L’hypoxie frappe le Saint-Laurent
Comme plusieurs autres cours d’eau du monde, le Saint-Laurent est affecté par un phénomène que les scientifiques appellent hypoxie. Il s’agit de zones où l’oxygène atteint des niveaux tellement bas que cela menace la vie elle-même.
C’est dans les années 1980 qu’on a découvert les premières zones du Saint-Laurent touchées par l’hypoxie. En 2003, les scientifiques ont réalisé toute l’ampleur du phénomène. Ils ont alors constaté qu’une zone recouvrant 1300 kilomètres carrés du Saint-Laurent avait connu une baisse du taux d’oxygène d’environ 50%, et ce, depuis les années 1930. Le phénomène frappe les eaux de grande profondeur du Saint-Laurent (plus de 200 mètres) de Rimouski jusqu’à Sept-Îles.
L’on considère une zone comme étant hypoxique du moment où le taux de saturation en oxygène descend sous la barre des 30%.
L’hypoxie a pour effet de chasser des secteurs touchés les animaux marins mobiles, et de tuer ceux qui ne peuvent supporter de si faibles taux d’oxygène et qui ne peuvent fuir la zone affectée. Cela crée bien sûr un déséquilibre dans l’écosystème car certaines espèces disparaîtront purement et simplement. La morue, par exemple, poisson qui préfère des eaux saturées en oxygène d’au moins 65% ne peut supporter de si faibles taux d’oxygène. Voilà pourquoi on n’en trouve plus dans les eaux profondes en face de Rimouski.
Plusieurs facteurs sont pointés du doigt afin d’expliquer le phénomène. Les scientifiques croient que les eaux usées rejetées par les municipalités et les engrais utilisés en agriculture et qui se retrouvent, en fin de processus, dans le fleuve Saint-Laurent, favorisent fortement l’hypoxie dans le Saint-Laurent.
Et ce, parce que les nitrates et les phosphates apportent des nutriments au plancton qui connaît dès lors une croissance exponentielle. En mourant, les animalcules qui composent le plancton coulent au fond et sont décomposés par des bactéries qui consomment beaucoup d’oxygène pour réaliser une telle tâche. Plus il y a une grande quantité de plancton mort qui tombe vers les abysses, et plus le taux d’oxygène diminue, créant de ce fait des zones hypoxiques.
Les changements climatiques enveniment également le problème. Il est démontré que toute perturbation du climat affecte les grands courants océaniques.
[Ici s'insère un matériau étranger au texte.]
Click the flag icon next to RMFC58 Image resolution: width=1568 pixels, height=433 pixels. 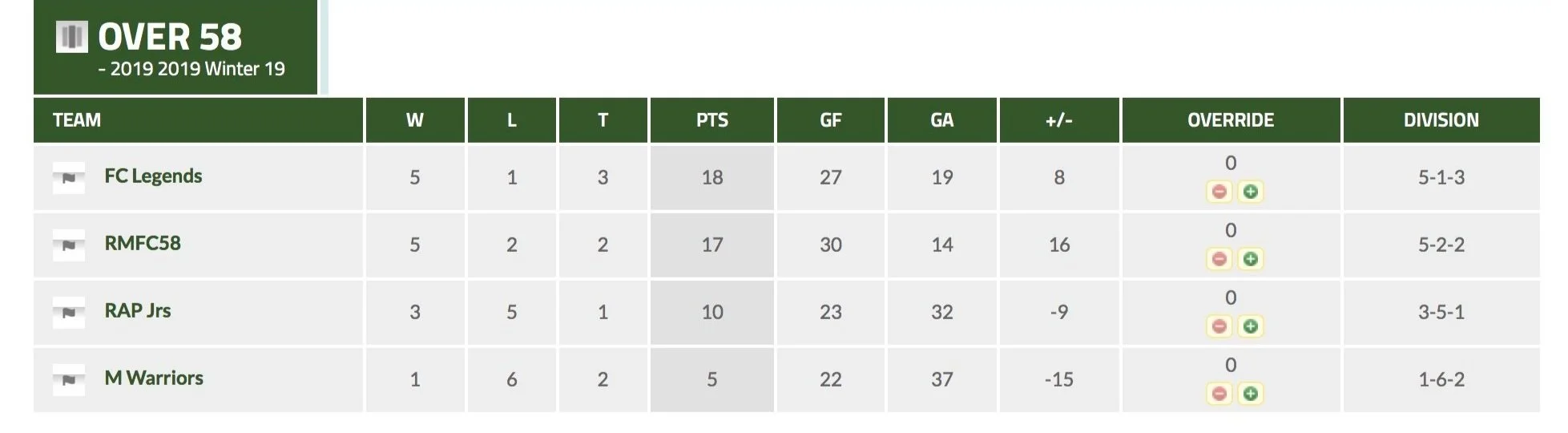[x=69, y=245]
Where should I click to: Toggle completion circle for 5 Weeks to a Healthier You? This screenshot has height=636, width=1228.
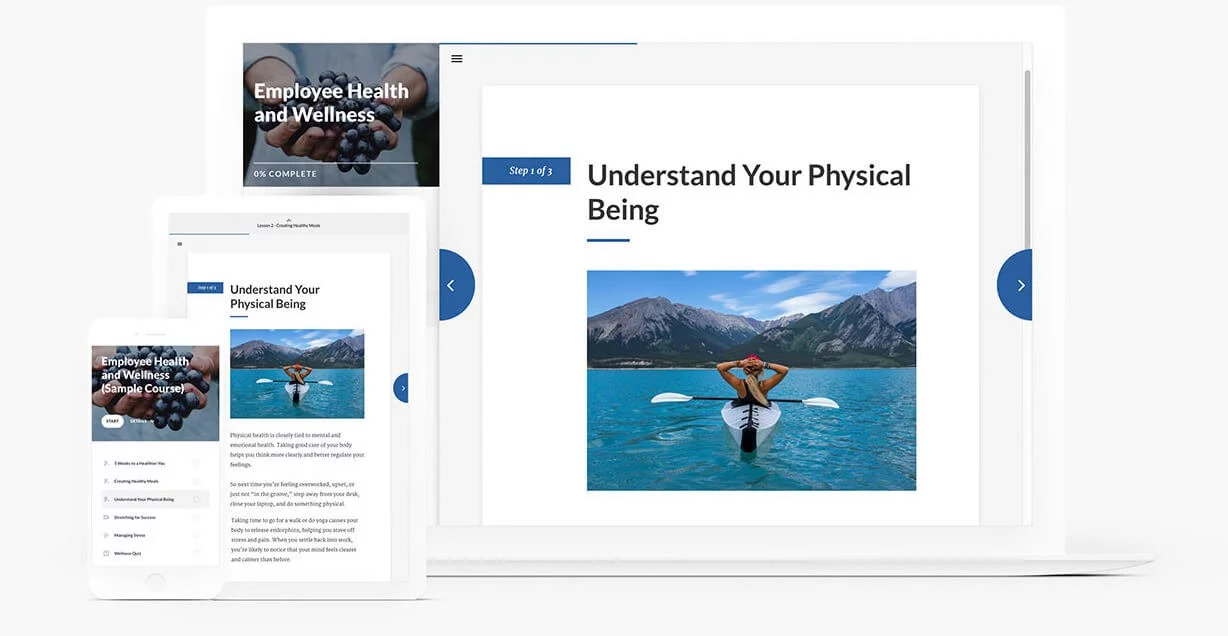196,463
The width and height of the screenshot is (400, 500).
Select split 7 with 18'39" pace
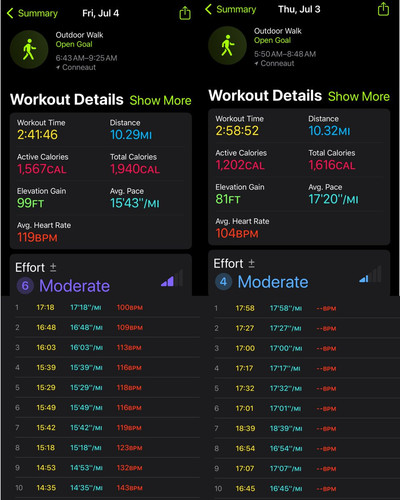click(x=306, y=428)
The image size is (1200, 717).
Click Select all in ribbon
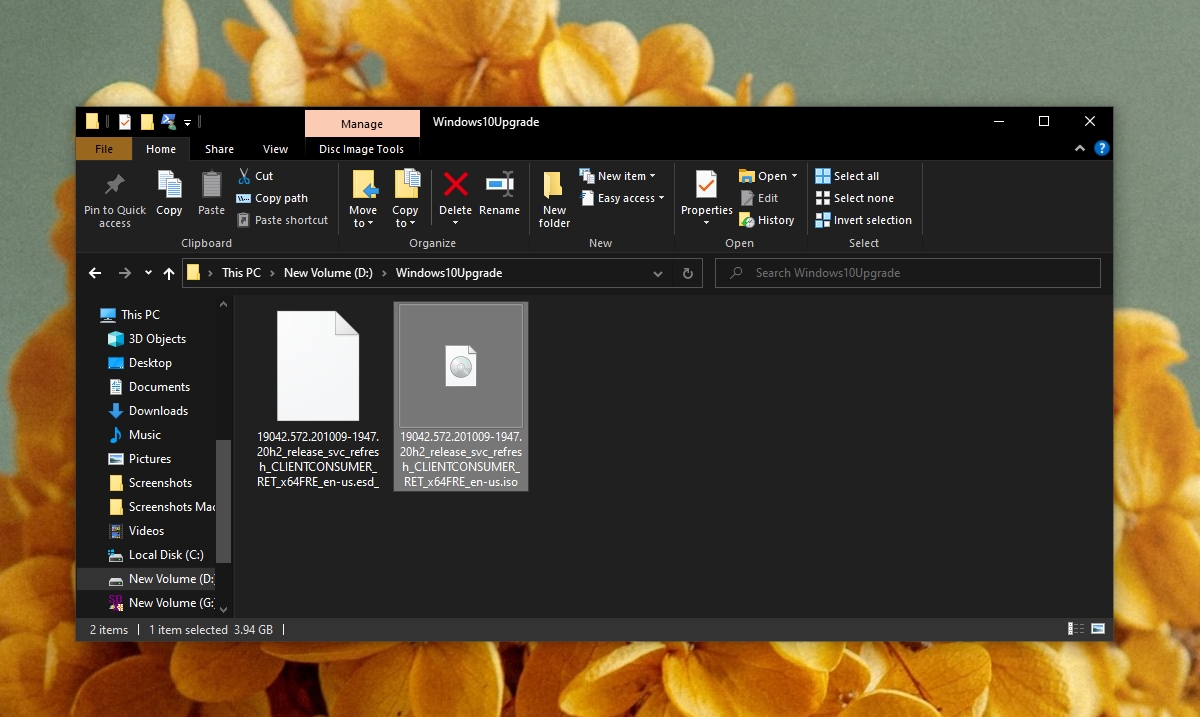point(847,176)
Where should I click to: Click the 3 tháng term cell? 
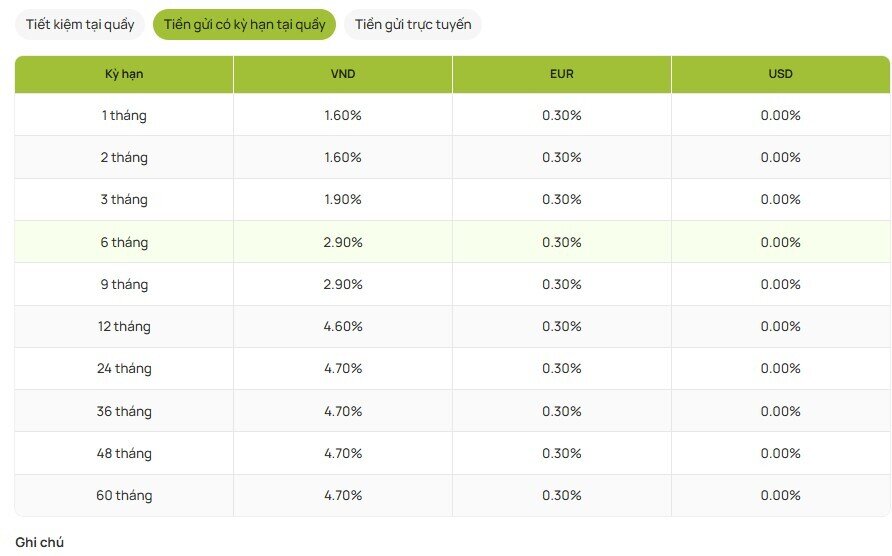point(124,200)
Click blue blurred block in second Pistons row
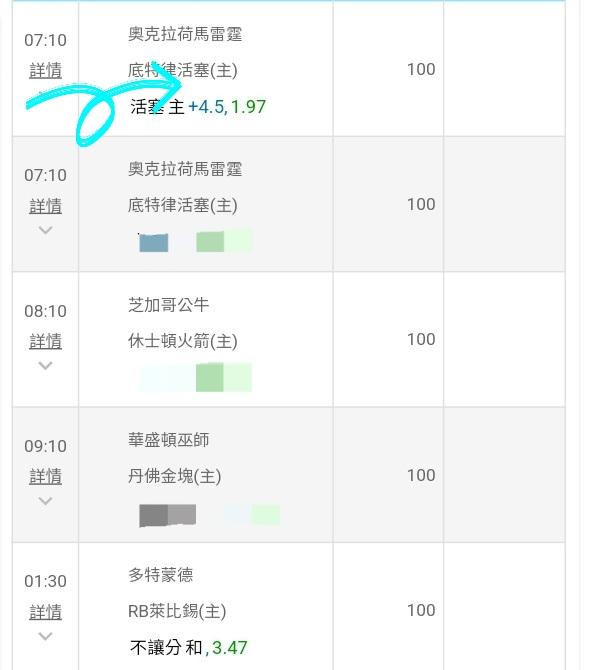598x670 pixels. pyautogui.click(x=153, y=243)
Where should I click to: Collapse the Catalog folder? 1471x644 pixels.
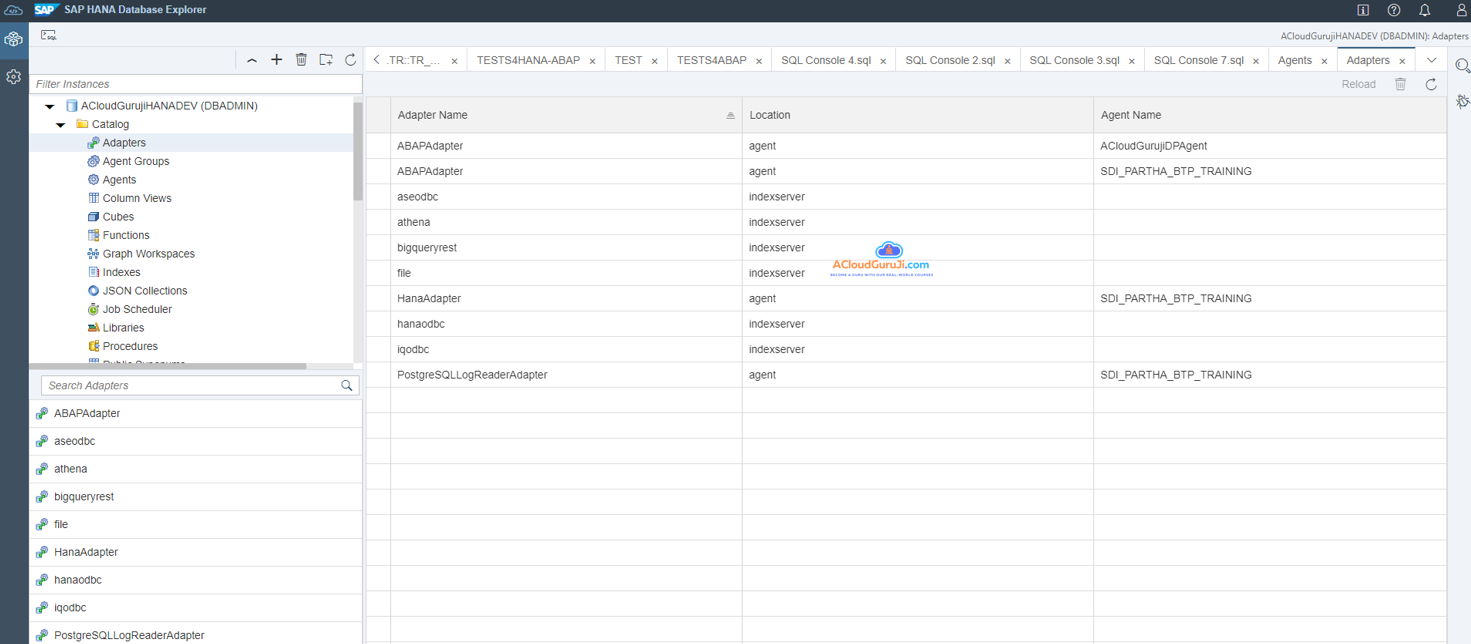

À ce titre, le Saint-Laurent n’est pas épargné.
L’on a remarqué, depuis quelques années, que le courant du Labrador entre moins énergiquement dans le golfe et l’estuaire du Saint-Laurent qu’il ne le faisait auparavant, permettant aux eaux du centre de l’Atlantique Nord de prendre partiellement sa place.
Or, l’eau du Labrador est beaucoup plus froide et beaucoup mieux oxygénée que l’eau du centre de l’Atlantique et du Gulf Stream.
Pour régler le problème que représente l’hypoxie, il faudra adopter d’importantes mesures pour réduire les niveaux de phosphate et de nitrate dans le St-Laurent, tout en combattant le réchauffement climatique.
Faits saillants:
- La zone du Saint-Laurent touchée par l’hypoxie recouvre actuellement une superficielle correspondant à trois fois la superficie de l’île de Montréal. Et les scientifiques croient que le phénomène s’aggravera dans les prochaines années.
- L’hypoxie peut paralyser les animaux, les empêcher de se nourrir et de se reproduire. Au bout du compte, ce phénomène décime les populations et appauvrit la biodiversité.
- Là où la morue est disparue à cause de l’hypoxie, ce sont les vers polychètes qui ont pris le relais; cette espèce tolère de très faibles taux d’oxygène.
- Lorsque le niveaux d’oxygène atteint le niveau zéro, la zone est dite en situation anoxique. La vie ne peut alors tout simplement plus s’y développer.
- On retrouve aujourd’hui, sur la planète, quelque 400 zones marines mortes en raison de l’insuffisance de l’oxygène qu’on retrouve dans leurs eaux.